▶ TASK DESCRIPTION: Rewrite the items from the line containing "Task: Tap the restaurant icon above The Deck" through the line containing "tap(143, 547)", putting "bus stop icon" in place of "bus icon" and changing nothing else.

▶ SOURCE RECORDS:
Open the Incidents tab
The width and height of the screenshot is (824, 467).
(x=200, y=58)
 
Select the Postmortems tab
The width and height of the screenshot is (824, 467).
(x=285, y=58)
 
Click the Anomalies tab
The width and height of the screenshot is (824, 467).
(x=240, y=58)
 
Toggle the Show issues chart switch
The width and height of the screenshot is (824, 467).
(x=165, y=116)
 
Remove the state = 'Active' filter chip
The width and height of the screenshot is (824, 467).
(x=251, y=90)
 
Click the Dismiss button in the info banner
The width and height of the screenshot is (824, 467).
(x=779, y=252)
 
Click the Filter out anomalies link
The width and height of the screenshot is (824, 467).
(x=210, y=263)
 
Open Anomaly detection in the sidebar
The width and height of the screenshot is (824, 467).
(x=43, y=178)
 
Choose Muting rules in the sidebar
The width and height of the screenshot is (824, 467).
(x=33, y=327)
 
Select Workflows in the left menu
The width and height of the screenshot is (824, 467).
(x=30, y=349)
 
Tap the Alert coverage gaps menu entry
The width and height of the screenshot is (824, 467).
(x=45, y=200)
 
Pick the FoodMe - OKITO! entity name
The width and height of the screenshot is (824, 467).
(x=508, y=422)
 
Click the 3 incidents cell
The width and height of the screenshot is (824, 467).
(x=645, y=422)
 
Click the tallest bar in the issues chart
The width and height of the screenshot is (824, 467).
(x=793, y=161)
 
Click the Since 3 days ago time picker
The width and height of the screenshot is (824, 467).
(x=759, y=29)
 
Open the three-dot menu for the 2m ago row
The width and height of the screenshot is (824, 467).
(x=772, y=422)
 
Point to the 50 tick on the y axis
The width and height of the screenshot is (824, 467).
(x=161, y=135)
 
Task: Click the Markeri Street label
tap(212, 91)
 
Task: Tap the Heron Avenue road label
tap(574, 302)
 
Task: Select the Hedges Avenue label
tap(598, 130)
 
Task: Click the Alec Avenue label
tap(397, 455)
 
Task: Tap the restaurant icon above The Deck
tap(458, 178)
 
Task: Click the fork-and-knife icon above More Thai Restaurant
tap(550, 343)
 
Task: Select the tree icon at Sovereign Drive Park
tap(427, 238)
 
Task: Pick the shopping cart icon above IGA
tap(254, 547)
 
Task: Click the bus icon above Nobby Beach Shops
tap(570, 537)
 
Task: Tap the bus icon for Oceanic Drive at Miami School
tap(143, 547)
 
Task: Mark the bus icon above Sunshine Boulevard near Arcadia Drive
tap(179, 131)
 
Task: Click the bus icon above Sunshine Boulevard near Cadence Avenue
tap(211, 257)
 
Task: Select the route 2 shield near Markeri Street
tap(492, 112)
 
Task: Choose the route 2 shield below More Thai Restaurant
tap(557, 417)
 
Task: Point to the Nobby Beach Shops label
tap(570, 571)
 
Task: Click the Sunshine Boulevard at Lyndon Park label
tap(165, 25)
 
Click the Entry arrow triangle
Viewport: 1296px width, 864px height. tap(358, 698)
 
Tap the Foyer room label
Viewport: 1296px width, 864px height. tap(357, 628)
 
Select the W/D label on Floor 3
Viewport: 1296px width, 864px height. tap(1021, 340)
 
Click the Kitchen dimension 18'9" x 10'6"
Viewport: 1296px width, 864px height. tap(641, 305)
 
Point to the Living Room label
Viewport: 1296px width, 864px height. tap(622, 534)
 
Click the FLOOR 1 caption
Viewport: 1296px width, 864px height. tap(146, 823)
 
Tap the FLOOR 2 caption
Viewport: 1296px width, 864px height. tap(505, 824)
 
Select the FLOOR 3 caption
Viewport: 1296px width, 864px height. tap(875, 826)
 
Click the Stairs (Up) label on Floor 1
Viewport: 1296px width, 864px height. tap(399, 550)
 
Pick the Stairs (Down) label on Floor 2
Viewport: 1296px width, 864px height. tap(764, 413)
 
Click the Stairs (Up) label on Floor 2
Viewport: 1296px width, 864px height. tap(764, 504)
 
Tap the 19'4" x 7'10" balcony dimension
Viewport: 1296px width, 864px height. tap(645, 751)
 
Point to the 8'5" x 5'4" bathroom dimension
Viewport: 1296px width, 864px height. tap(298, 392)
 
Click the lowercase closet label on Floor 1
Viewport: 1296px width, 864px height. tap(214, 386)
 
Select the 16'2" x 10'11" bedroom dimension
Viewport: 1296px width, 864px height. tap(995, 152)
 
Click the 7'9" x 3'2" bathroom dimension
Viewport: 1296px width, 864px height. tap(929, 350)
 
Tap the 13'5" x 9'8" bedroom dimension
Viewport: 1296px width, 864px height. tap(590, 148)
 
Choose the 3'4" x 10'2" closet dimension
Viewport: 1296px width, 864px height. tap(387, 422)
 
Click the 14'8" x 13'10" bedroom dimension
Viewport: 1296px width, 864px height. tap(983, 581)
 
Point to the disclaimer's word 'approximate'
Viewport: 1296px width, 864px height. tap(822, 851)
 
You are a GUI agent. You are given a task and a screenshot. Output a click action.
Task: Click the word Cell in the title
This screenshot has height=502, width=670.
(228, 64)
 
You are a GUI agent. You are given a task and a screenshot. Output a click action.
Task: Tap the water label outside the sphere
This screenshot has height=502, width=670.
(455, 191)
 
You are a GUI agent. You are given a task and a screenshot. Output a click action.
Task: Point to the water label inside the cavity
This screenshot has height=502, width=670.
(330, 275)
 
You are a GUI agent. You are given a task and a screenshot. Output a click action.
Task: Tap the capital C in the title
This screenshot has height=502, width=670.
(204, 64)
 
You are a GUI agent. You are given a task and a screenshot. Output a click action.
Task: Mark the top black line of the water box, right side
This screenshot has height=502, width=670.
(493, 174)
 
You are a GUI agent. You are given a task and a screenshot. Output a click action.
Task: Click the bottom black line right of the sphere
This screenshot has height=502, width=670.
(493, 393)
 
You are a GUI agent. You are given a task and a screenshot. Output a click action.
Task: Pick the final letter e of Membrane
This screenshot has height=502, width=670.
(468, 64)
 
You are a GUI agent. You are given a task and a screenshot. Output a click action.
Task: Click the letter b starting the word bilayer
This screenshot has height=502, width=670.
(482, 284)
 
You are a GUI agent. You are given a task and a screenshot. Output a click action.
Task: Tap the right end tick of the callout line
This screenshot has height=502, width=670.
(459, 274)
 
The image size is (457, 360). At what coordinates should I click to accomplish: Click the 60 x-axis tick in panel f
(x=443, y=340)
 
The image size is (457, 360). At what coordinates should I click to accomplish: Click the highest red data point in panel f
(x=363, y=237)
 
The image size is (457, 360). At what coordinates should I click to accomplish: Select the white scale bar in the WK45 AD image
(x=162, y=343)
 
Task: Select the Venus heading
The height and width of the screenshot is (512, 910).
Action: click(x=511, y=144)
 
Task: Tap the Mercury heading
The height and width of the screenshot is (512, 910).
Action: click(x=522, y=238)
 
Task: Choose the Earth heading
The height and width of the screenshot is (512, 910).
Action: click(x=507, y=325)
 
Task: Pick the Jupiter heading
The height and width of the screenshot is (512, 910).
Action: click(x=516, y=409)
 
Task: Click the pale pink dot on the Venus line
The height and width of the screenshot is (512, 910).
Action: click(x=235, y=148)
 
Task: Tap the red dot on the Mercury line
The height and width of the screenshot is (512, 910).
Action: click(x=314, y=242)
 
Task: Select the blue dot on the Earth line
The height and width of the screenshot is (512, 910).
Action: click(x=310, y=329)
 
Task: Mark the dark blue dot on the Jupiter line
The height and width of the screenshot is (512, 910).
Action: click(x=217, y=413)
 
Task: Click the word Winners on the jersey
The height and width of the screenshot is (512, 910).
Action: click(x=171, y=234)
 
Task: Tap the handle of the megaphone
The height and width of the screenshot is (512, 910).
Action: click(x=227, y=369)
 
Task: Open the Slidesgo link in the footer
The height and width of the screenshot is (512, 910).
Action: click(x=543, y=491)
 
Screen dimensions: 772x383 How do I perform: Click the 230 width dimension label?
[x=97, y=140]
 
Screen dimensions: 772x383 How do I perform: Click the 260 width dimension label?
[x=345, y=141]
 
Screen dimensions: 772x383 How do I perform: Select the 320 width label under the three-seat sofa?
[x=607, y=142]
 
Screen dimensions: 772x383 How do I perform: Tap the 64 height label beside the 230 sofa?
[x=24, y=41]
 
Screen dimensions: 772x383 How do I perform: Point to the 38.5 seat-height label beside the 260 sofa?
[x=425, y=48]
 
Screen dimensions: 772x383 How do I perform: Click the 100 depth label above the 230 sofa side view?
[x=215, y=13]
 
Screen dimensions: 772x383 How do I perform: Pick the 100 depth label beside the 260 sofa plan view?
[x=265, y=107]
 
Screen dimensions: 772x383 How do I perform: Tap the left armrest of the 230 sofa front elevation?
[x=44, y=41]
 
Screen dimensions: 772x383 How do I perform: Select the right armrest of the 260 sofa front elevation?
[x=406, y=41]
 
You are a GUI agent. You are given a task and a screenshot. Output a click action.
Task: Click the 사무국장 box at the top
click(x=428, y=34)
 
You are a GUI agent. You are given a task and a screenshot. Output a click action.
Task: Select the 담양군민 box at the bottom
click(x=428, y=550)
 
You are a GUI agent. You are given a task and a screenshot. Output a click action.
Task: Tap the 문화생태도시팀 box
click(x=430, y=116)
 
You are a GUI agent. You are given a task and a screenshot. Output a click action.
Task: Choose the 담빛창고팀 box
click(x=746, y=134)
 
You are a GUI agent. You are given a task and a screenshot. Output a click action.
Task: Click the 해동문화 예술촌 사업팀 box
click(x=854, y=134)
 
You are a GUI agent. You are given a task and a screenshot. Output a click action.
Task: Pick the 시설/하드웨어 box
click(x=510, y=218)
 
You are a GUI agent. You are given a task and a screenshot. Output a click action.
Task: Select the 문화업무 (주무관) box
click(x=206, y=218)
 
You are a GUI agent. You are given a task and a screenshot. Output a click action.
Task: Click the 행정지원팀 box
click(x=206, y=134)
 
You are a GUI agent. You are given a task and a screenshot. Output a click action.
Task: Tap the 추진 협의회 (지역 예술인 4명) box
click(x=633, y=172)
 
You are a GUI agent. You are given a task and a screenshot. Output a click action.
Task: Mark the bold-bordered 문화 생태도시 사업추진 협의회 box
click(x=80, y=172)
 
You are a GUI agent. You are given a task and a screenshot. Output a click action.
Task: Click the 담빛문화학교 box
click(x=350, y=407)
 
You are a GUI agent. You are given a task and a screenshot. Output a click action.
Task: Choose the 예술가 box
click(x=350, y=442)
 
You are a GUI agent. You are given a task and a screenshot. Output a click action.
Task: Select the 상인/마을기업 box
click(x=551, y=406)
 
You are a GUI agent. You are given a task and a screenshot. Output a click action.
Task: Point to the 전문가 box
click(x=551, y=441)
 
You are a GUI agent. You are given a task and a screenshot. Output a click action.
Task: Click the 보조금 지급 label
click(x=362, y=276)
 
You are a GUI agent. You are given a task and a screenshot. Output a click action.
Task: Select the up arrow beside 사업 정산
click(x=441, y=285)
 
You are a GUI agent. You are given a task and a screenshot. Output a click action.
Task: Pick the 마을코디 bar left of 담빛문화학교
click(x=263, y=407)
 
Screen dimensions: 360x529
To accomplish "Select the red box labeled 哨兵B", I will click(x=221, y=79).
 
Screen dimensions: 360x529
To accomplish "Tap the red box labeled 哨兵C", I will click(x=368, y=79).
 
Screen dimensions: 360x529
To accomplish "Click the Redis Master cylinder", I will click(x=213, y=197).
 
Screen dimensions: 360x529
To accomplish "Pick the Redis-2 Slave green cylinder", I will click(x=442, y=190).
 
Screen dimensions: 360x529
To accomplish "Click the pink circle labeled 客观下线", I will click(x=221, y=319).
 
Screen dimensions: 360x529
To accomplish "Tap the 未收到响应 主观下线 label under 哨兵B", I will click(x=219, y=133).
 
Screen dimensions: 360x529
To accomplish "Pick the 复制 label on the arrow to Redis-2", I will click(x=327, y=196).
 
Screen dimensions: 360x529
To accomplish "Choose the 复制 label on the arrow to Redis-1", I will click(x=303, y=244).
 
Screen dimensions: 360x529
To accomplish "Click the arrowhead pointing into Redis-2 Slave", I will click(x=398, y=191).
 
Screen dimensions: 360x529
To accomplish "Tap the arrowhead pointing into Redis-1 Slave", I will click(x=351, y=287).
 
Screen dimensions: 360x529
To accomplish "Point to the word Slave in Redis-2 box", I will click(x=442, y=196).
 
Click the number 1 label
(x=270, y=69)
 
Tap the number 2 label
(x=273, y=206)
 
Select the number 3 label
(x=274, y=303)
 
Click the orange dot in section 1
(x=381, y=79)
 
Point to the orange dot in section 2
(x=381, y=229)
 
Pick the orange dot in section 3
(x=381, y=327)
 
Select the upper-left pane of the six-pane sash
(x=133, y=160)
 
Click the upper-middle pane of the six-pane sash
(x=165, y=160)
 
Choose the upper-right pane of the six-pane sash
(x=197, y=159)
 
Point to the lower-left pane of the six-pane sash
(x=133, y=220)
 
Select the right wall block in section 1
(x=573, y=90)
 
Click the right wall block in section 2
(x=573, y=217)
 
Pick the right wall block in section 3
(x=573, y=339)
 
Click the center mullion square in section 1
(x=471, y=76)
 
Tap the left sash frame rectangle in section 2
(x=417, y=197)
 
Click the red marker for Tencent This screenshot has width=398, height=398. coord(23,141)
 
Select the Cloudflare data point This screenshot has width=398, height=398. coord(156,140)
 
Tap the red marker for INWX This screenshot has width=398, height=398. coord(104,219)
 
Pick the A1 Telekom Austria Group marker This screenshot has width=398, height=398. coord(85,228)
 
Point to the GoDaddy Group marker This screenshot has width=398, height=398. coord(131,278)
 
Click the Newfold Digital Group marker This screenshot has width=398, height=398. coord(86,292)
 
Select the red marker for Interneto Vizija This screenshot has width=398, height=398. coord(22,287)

▶ EXERCISE RESPONSE:
Task: Tap the restaurant icon above The Deck
tap(458, 178)
 
Task: Click the fork-and-knife icon above More Thai Restaurant
tap(550, 343)
 
Task: Select the tree icon at Sovereign Drive Park
tap(427, 238)
 
Task: Pick the shopping cart icon above IGA
tap(254, 547)
 
Task: Click the bus stop icon above Nobby Beach Shops
tap(570, 537)
 
Task: Tap the bus stop icon for Oceanic Drive at Miami School
tap(143, 547)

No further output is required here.